3. Running multiple QC checks

3.1. Example 4. - Running multiple QC checks on a single target gauge

To run multiple QC checks, you can use the .apply_qc_framework() method to run QC methods from a given framework (e.g. IntenseQC).

Let’s say you have hourly rainfall values from a rain gauge network data like example data 2 and metadata like example metadata 1. You can then run multiple QC checks at once by defining a QC framework, the methods to run and parameters for those methods.

As of RainfallQC v0.5.0, there are three QC frameworks:

    1. “intenseqc” - All 25 checks from IntenseQC/GSDR-QC with names like: “QC1”, “QC2” … “QC25”,

    1. “pypwsqc” - 2 checks from pyPWSQC with the names: “FZ” and “SO”,

    1. “custom” - Allows the user to select a custom set of checks (see Example 8).

Let’s run some QC checks from intenseqc framework below:

Apply checks from a QC framework to a rain gauge data
    import polars as pl
    from rainfallqc.qc_frameworks import apply_qc_framework

    network_data = pl.read_csv("hourly_rain_gauge_network.csv")
    metadata = pl.read_csv("rain_gauge_metadata.csv")

    # 1. Decide which QC methods of IntenseQC will be run
    qc_framework = "IntenseQC"
    qc_methods_to_run = ["QC1", "QC8", "QC9", "QC10", "QC11", "QC12", "QC14", "QC15", "QC16"]

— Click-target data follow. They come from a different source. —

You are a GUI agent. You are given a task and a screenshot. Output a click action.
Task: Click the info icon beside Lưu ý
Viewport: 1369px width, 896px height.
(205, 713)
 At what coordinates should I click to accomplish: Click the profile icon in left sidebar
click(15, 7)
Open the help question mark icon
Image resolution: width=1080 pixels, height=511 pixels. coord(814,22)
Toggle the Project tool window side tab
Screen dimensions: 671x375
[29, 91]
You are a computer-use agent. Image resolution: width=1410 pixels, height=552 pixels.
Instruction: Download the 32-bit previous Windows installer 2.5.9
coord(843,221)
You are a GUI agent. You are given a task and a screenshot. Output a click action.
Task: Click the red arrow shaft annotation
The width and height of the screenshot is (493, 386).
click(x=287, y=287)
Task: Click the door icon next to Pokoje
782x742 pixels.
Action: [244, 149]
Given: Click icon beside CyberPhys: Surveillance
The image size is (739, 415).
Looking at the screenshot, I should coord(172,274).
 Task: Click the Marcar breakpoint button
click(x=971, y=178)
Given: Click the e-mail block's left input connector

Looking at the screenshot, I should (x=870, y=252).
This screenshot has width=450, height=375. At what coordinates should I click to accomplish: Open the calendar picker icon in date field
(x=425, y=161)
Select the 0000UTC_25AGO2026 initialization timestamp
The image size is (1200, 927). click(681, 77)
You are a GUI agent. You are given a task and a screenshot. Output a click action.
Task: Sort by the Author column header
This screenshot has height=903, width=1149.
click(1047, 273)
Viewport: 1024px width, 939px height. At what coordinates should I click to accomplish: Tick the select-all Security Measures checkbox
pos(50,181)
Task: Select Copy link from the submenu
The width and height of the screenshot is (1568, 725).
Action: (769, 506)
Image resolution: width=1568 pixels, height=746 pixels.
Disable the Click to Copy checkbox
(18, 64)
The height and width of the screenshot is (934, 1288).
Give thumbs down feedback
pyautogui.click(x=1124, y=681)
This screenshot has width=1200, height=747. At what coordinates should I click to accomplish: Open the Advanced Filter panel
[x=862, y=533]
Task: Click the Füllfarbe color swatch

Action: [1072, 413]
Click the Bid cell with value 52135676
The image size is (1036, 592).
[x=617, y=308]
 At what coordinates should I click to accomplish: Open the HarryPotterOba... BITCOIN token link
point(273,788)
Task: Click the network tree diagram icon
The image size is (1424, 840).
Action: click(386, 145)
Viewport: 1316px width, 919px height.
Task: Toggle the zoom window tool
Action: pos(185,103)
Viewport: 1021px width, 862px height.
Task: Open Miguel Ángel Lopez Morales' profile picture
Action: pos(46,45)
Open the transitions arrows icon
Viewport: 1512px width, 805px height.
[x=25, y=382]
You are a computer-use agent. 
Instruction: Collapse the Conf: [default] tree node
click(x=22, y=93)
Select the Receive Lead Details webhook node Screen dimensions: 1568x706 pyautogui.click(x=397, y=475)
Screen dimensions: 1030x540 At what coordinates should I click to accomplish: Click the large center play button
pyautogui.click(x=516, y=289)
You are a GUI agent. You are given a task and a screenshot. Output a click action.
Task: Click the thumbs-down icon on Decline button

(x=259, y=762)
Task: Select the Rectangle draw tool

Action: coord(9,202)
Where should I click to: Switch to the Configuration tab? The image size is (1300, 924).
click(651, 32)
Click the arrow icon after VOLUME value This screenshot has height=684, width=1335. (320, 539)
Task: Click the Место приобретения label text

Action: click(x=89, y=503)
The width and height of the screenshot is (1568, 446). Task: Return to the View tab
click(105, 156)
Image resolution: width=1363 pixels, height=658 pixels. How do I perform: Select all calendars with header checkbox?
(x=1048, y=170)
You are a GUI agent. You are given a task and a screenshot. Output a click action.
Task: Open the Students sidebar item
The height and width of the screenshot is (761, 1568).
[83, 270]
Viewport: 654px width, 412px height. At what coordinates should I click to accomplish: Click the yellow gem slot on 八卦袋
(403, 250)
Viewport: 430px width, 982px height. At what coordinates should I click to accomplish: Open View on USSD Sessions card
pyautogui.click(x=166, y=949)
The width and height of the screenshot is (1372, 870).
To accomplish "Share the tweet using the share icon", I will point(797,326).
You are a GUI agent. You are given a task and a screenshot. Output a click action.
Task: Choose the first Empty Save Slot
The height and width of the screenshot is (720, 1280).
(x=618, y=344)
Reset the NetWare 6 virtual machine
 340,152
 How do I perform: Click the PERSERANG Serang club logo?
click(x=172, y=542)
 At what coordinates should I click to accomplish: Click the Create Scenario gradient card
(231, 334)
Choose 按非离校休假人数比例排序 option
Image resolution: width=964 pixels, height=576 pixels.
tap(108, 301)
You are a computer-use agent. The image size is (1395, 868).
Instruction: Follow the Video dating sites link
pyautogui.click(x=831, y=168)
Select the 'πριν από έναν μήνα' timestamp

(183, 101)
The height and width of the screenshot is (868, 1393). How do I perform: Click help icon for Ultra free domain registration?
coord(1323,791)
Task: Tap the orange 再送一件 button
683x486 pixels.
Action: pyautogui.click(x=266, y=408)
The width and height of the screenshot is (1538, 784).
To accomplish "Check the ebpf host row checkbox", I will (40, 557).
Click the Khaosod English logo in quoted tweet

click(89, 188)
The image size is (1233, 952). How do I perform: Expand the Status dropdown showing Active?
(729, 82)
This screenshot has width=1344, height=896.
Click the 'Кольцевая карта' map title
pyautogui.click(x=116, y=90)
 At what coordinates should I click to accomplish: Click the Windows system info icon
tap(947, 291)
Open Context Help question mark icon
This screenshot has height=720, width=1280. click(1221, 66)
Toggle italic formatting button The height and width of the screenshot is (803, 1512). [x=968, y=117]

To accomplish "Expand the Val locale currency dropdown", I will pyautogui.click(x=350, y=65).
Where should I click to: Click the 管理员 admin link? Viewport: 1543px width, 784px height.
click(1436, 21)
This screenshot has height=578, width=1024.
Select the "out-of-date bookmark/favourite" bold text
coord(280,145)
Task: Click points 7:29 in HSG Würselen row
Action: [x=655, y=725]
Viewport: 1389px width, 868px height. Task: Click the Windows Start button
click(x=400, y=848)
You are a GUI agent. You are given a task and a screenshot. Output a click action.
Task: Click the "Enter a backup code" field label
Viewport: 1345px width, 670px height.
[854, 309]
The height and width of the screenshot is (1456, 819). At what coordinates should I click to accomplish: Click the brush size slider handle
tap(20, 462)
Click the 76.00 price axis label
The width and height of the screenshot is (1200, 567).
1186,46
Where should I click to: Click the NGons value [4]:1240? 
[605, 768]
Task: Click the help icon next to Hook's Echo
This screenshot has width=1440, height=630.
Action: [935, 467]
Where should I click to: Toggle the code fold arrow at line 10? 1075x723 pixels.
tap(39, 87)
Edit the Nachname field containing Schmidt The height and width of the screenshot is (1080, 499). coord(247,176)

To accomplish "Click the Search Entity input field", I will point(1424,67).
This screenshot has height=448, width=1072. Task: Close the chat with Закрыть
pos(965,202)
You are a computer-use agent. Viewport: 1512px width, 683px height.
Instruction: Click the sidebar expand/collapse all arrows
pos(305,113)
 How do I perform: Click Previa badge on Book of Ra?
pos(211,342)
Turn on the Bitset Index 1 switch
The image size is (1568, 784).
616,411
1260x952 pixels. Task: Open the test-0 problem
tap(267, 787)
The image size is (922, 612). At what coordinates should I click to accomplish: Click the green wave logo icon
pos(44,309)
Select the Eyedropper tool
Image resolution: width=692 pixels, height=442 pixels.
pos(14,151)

    # 2. Determine nearest neighbouring gauges for neighbourhood checks
    gauge_lat = gpcc_metadata["latitude"]
    gauge_lon = gpcc_metadata["longitude"]
    nearest_neighbourhours = ["rain_mm_gauge_2", "rain_mm_gauge_3", ...] # or see Example 3 if not determined

    # 2 Decide which parameters for QC
    qc_kwargs = {
        "QC1": {"percentile": 5},
        "QC14": {"wet_day_threshold": 1.0, "accumulation_multiplying_factor": 2.0},
        "QC16": {
            "list_of_nearest_stations": nearest_neighbourhours,
            "wet_threshold": 1.0,
            "min_n_neighbours": 5,
            "n_neighbours_ignored": 0,
        },
        "shared": {
            "target_gauge_col": "rain_mm_gauge_1",
            "gauge_lat": gauge_lat,
            "gauge_lon": gauge_lon,
            "time_res": "daily",
            "smallest_measurable_rainfall_amount": 0.1,
        },
    }

    # 3. Run QC methods on network data
    qc_result = apply_qc_framework.run_qc_framework(
        daily_rain_gauge_network, qc_framework=qc_framework, qc_methods_to_run=qc_methods_to_run, qc_kwargs=qc_kwargs
    )

Because lots of the checks share the same parameters with a standard vocabulary, you can use the “shared” part of the qc_kwargs dictionary to set those.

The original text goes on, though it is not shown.